The pain in his stomach seemed to lessen as they parked the car in the lot.
On the examination table, Marvin thought about how when he broke up with Becky, he got nothing. She didn't even cry in front of him. Granted, he later found out about her crying, mostly through Facebook status updates and her Twitter account ("Becky White is sobbing uncontrollably after losing the single most important person and two most important puppies all in one day").
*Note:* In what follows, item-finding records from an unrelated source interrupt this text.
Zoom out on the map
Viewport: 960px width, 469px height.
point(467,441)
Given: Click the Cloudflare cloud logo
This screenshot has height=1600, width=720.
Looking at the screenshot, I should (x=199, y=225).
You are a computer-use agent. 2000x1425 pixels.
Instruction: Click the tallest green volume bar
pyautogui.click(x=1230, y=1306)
But he didn't get the drama he had anticipated, which was both a let-down and a relief.
But Mary-Anne had given it to him. 
"I think we should see other peo—"
The cliché had only partially started tumbling out of his mouth when Mary-Anne seized his gravy-covered utensil and thrust it into his quivering belly.  
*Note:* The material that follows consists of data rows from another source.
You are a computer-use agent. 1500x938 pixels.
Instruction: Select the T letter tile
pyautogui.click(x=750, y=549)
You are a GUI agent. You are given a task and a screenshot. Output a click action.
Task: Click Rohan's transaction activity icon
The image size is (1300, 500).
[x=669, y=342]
At first he felt nothing at all as he stared down at the white plastic handle sticking out of his abdomen. Then the pain set in, and the blood began to soak through his plain white t-shirt.
Mary-Anne, the single most selfish woman he had ever met in his entire life, suddenly sacrificed all of her white starchy napkins to the cause of his bleeding stomach.
And really, she didn't have to drive him. Wasn't there something tragically poetic about being hurt by the person you love most, and then being healed by them? Marvin stared at the watercolor painting of a daisy as his legs swung back and forth, hanging over the floor.
His father used to tell him that what scares you most is usually good for you. He had used this philosophy to teach his son to eat vegetables, how to ride a bike, and to study his geometry homework. But doesn't this apply to love, too? Isn't the idea of loving someone, of getting stabbed in the belly (metaphorically or otherwise) scary as hell but, in the end, worth it?  No, he would not live in fear. Marvin loved vegetables and rode his bike every day to school, where he majored in math. A slight mishap like a spork in the belly would not intimidate him from pursuing true love!
The doctor bandaged up his stomach and prescribed him horse pills that were supposed to help with infection. Marvin was supposed to take three pills a day for eleven days, but he assumed he would forget to do so in less than a week. 
Mary-Anne was in the waiting room, clutching a Highlights For Kids magazine and staring at him with wide eyes.
"Babe, I'm so sorry," she gushed. "Please, forgive me. I just don't know what got into me."
Marvin took the magazine out of her hands and carefully put it down on the table.  Mary-Anne slowly rose out of her seat.
"I think we're at a point in a relationship where we can start thinking about adopting some puppies," he told his girlfriend, the love of his life, as he held both of her hands in his own.
At once, Mary-Anne flushed with surprise and delight.
"Oh, that would be lovely!  What will we name them?"
"How about Bonnie and Clyde?" he asked her as they walked through the automatic sliding glass door.
"Oh God, Marvin, sometimes I love you so much it hurts," Mary-Anne exclaimed as they walked towards her beat-up, old Mercedes Benz.
"Me too," Marvin said, wincing with each step towards his girlfriend's car, "me too."